Birds also change their behavior during migration to make the journey safer. Many birds fly at higher altitudes during migration than they would for shorter flights, for example. Wind patterns higher up help push them along and the cooler air keeps their bodies from overheating due to exertion. Birds that are normally diurnal, such as most songbirds, change their behavior to fly at night when there is less risk of predator attacks from migrating raptors.
Even with both physical and behavioral adaptations to make migration easier, this journey is filled with peril and there are many threats migrating birds face.

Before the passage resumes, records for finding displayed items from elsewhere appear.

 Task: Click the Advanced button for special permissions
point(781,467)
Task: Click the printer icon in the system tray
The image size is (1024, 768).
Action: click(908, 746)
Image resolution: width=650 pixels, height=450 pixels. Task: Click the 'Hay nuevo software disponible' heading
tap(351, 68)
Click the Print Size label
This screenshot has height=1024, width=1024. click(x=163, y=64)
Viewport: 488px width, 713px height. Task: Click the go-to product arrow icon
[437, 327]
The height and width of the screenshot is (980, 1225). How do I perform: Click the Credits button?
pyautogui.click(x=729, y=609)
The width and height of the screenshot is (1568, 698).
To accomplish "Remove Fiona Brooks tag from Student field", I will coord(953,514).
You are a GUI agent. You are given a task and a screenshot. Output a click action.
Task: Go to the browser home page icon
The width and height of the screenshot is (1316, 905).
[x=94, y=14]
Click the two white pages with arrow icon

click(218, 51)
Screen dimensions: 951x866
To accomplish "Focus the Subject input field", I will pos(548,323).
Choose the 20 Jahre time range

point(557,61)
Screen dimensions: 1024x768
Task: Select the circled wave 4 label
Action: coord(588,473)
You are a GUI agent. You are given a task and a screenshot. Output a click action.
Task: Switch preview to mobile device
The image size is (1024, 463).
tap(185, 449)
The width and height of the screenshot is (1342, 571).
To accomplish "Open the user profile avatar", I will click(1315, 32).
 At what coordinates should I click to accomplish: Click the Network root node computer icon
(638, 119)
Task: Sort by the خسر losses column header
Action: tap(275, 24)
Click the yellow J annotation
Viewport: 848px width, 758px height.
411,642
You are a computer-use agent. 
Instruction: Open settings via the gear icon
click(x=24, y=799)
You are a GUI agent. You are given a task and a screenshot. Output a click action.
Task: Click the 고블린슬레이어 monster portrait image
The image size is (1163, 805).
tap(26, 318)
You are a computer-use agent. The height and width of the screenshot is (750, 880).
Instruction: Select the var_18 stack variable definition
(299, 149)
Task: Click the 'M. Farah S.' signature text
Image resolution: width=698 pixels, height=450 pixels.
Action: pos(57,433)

It is estimated that more than 60 percent of some bird species never complete a full round-trip migration, often due to threats such as:
- Inadequate food and subsequent starvation or lack of energy to travel
- Collisions with windows, buildings, power lines, and wind farms along migration routes
- Stopover habitat loss from ongoing development, agriculture, clearcutting, or pollution
- Predators, including wild animals, feral cats, and loose dogs
- Poor weather and storms that cause injury or disorientation
- Light pollution in cities that disorients birds navigating by stars
- Hunting, both legal regulated hunting as well as poaching
The more birders are aware of the threats that jeopardize successful bird migration, the better they can take steps to help birds complete their journeys safely. Keeping bird feeders full at peak migration periods, taking steps to prevent window collisions, turning off outdoor lights, and keeping cats indoors are all easy steps that can help migrating birds.
Migration is a dangerous but necessary journey for many birds. Fortunately, they are well equipped to survive the task and bring winged enjoyment back to birder's yards year after year.